EXERCISE OBJECTIVE: Set down exactly the lines from the one containing "Shipping (706, 617)" through the last line of the records below, both included, and nothing else.

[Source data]

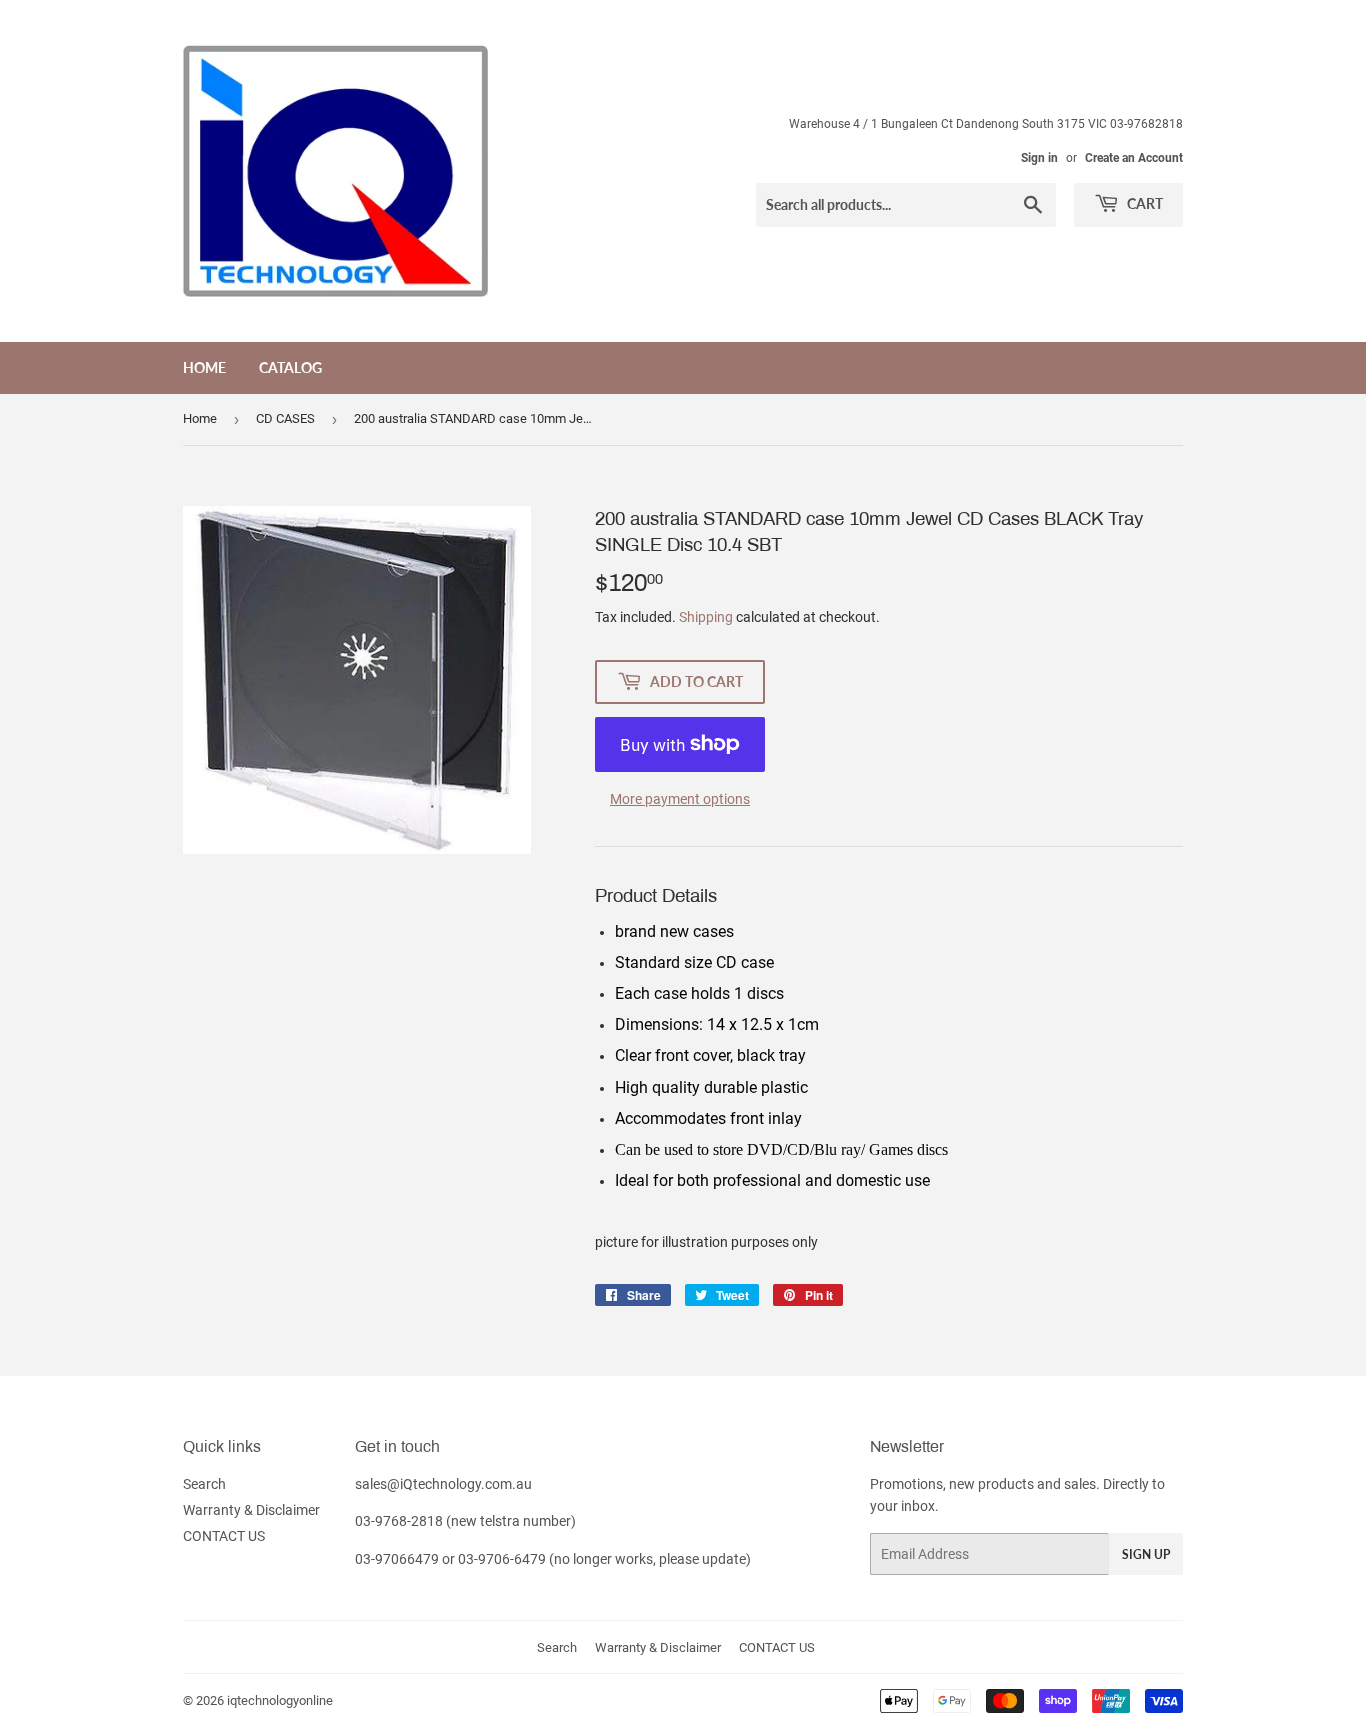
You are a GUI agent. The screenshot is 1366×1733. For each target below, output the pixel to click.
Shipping (706, 617)
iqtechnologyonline (280, 1700)
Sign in (1039, 158)
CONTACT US (224, 1536)
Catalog (290, 367)
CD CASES (285, 418)
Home (204, 367)
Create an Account (1134, 158)
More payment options (680, 799)
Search (204, 1484)
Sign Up (1146, 1554)
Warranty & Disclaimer (251, 1510)
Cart (1143, 203)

EXERCISE ANSWER:
Shipping (706, 617)
iqtechnologyonline (280, 1700)
Sign in (1039, 158)
CONTACT US (224, 1536)
Catalog (290, 367)
CD CASES (285, 418)
Home (204, 367)
Create an Account (1134, 158)
More payment options (680, 799)
Search (204, 1484)
Sign Up (1146, 1554)
Warranty & Disclaimer (251, 1510)
Cart (1143, 203)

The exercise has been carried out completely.